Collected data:
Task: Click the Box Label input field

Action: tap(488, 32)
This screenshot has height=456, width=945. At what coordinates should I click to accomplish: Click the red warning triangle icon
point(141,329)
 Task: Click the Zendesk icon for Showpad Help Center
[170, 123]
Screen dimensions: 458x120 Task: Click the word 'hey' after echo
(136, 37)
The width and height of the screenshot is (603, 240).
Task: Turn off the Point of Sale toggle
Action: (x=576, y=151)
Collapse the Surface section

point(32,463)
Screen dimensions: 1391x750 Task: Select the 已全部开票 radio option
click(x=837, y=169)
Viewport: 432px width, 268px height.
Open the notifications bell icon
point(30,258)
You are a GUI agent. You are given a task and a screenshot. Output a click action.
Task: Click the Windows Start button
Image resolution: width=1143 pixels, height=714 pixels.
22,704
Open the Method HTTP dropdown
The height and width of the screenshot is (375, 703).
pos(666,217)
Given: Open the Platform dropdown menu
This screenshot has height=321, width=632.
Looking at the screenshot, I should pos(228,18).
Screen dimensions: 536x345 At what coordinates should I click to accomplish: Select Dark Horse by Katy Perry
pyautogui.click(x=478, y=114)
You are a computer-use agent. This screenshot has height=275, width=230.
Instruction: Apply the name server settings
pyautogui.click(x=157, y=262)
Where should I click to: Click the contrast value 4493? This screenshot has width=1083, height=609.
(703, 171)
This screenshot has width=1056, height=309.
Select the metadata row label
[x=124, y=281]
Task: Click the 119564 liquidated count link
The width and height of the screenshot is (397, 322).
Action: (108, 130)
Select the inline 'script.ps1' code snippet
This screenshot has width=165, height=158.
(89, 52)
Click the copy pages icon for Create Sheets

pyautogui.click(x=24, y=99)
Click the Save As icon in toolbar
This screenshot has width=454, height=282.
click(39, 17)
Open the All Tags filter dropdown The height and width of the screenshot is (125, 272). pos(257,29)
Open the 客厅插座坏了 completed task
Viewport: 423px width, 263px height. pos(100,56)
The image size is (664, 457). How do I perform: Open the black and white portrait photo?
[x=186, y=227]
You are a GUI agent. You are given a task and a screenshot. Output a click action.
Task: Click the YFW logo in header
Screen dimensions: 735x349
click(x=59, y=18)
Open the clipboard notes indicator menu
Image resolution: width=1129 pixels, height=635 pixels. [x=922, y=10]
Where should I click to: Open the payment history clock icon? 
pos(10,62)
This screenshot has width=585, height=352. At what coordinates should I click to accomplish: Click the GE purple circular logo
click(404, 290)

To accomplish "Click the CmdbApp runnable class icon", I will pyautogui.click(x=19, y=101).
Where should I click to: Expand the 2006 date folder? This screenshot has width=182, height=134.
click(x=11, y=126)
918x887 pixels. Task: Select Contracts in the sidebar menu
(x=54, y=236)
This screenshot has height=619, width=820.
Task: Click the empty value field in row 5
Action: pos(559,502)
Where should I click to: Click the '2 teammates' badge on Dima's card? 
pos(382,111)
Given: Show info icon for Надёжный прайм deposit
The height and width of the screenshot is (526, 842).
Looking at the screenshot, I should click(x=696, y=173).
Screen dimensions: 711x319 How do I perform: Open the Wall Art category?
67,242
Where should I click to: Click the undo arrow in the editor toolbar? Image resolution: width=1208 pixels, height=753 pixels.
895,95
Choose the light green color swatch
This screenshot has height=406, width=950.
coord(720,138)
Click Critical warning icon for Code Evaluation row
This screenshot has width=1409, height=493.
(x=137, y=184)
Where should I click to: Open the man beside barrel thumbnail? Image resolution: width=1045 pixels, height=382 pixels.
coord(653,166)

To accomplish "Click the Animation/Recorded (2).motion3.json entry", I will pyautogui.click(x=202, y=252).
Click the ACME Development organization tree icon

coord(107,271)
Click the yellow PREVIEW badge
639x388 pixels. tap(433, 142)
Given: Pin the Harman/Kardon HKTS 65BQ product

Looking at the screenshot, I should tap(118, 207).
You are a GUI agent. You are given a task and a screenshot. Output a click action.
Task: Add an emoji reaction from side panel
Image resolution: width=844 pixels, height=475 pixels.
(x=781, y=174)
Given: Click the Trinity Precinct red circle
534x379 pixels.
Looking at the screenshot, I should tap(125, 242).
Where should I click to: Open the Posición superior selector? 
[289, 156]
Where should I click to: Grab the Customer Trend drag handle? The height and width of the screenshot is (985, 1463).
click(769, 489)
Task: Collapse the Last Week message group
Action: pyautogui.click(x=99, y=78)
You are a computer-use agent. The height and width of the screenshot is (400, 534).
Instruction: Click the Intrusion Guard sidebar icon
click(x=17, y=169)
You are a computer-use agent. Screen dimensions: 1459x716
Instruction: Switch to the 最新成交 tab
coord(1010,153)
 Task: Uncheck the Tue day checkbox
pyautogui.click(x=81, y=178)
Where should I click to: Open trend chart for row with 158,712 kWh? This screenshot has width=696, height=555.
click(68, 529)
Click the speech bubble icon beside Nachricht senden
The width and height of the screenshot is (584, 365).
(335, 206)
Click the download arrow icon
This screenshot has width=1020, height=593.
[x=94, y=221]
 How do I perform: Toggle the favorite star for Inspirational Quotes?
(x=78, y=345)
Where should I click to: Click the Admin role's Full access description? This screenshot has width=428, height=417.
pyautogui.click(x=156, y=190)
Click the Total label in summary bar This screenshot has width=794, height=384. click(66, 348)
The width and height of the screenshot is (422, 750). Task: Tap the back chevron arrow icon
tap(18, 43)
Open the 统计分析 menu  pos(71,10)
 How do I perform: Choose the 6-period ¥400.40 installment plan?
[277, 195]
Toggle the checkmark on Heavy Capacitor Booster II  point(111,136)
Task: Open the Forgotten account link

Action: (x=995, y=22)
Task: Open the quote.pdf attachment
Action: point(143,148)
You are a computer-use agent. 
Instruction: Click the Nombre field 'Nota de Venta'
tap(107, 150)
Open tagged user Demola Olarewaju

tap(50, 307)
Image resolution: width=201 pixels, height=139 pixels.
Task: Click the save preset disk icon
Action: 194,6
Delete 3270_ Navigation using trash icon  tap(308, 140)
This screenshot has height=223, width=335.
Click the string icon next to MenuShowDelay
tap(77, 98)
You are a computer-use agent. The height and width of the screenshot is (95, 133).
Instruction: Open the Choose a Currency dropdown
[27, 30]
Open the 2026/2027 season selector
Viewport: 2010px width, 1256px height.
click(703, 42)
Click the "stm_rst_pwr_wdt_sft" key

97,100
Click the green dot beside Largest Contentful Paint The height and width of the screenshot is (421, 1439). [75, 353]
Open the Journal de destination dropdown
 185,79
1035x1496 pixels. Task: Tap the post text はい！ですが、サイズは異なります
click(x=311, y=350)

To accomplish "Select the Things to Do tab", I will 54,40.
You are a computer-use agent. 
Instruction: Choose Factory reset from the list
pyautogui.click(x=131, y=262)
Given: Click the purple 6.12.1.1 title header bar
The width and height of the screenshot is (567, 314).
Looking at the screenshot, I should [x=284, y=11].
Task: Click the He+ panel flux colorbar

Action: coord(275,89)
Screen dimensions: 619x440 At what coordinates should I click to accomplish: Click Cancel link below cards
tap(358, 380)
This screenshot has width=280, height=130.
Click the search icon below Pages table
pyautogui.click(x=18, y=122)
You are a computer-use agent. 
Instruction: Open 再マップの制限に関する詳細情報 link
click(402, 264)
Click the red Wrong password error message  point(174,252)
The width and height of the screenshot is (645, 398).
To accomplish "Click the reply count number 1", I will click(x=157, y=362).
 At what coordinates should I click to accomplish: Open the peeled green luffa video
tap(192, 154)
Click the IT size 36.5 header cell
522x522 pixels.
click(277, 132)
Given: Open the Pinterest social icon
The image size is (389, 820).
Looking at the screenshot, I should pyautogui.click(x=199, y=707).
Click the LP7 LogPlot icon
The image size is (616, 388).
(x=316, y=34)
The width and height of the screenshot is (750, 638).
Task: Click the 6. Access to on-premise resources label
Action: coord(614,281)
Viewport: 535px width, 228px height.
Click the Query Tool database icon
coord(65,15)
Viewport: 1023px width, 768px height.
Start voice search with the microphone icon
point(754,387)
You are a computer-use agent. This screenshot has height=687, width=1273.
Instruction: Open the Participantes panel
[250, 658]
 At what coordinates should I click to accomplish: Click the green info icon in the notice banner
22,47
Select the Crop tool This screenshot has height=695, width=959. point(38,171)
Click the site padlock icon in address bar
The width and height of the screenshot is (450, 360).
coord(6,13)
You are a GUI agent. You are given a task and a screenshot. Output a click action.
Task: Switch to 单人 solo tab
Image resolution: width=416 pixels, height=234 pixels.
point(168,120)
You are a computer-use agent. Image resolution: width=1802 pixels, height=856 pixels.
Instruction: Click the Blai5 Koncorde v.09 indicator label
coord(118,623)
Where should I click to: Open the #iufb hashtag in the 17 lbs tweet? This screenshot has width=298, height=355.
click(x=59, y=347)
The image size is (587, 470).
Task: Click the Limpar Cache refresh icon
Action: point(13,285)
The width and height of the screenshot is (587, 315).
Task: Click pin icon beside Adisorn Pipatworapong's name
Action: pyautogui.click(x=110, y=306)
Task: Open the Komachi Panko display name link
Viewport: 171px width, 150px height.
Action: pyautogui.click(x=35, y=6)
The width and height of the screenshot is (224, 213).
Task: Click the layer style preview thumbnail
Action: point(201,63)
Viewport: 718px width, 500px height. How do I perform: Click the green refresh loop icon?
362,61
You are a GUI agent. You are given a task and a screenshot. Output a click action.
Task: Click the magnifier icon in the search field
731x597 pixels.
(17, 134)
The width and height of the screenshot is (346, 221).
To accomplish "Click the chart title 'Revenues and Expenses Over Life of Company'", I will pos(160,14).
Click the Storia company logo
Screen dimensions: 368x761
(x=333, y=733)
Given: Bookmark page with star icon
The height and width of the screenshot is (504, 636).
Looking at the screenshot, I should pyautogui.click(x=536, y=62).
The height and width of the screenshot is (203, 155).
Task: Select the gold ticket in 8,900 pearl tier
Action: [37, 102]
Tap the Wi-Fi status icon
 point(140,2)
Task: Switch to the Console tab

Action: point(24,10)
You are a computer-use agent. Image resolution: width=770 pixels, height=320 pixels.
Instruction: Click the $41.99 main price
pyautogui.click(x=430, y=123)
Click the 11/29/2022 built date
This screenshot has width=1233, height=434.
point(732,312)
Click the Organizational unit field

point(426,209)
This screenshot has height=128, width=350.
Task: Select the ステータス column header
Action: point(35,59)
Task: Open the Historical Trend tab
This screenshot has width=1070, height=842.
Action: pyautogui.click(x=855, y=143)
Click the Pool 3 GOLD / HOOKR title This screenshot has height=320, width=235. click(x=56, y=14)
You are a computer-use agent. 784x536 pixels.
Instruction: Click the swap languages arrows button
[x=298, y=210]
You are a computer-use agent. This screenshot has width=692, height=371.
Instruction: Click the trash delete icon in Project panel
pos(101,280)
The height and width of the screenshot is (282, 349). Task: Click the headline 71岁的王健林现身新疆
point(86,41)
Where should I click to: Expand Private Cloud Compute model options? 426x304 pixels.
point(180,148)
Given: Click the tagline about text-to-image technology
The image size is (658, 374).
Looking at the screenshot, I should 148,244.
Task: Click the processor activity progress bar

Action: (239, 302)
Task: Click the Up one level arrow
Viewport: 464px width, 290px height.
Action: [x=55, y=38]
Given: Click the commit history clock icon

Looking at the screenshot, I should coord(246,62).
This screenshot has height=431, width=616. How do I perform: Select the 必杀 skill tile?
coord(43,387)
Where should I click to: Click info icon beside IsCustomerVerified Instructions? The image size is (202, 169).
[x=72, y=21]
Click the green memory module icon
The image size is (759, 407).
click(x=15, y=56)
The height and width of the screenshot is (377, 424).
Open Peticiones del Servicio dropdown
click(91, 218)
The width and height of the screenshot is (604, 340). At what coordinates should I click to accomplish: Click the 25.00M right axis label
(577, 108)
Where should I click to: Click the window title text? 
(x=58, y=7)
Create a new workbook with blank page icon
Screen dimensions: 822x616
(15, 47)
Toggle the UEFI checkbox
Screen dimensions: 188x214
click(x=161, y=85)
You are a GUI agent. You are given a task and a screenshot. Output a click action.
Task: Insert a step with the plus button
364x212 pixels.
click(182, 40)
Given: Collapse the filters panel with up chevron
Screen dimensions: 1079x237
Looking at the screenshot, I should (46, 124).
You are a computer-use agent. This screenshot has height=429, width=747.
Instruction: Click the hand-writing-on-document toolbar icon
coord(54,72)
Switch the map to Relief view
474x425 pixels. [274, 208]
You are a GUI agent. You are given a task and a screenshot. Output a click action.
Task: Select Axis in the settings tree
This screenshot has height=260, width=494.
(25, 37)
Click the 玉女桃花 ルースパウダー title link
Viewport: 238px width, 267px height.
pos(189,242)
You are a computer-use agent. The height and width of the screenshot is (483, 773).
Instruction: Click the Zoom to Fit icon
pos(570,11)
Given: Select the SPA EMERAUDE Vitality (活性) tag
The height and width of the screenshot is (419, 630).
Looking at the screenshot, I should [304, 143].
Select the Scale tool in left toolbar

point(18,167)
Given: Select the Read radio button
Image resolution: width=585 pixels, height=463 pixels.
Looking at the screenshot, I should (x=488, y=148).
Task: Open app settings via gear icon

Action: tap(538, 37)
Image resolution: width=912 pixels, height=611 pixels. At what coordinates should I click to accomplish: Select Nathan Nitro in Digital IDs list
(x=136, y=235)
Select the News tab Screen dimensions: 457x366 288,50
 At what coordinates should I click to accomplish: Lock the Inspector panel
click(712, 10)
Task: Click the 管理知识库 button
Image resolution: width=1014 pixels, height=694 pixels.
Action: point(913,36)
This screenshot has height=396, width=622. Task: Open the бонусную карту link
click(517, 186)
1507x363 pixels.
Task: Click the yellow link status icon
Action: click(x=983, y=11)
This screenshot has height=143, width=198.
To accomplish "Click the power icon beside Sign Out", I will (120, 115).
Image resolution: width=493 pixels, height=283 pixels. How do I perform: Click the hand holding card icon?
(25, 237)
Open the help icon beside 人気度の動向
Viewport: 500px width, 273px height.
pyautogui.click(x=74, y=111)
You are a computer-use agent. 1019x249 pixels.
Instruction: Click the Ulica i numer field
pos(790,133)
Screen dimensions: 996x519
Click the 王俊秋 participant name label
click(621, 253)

Problem » Take exactly the lines from the one containing "Instruction: Click the Nombre" through the one containing "Given: Click the purple" in the data above, and output them with nothing added.

Task answer »
Instruction: Click the Nombre field 'Nota de Venta'
tap(107, 150)
Open tagged user Demola Olarewaju

tap(50, 307)
Image resolution: width=201 pixels, height=139 pixels.
Task: Click the save preset disk icon
Action: 194,6
Delete 3270_ Navigation using trash icon  tap(308, 140)
This screenshot has height=223, width=335.
Click the string icon next to MenuShowDelay
tap(77, 98)
You are a computer-use agent. The height and width of the screenshot is (95, 133).
Instruction: Open the Choose a Currency dropdown
[27, 30]
Open the 2026/2027 season selector
Viewport: 2010px width, 1256px height.
click(703, 42)
Click the "stm_rst_pwr_wdt_sft" key

97,100
Click the green dot beside Largest Contentful Paint The height and width of the screenshot is (421, 1439). [75, 353]
Open the Journal de destination dropdown
 185,79
1035x1496 pixels. Task: Tap the post text はい！ですが、サイズは異なります
click(x=311, y=350)

To accomplish "Select the Things to Do tab", I will 54,40.
You are a computer-use agent. 
Instruction: Choose Factory reset from the list
pyautogui.click(x=131, y=262)
Given: Click the purple 6.12.1.1 title header bar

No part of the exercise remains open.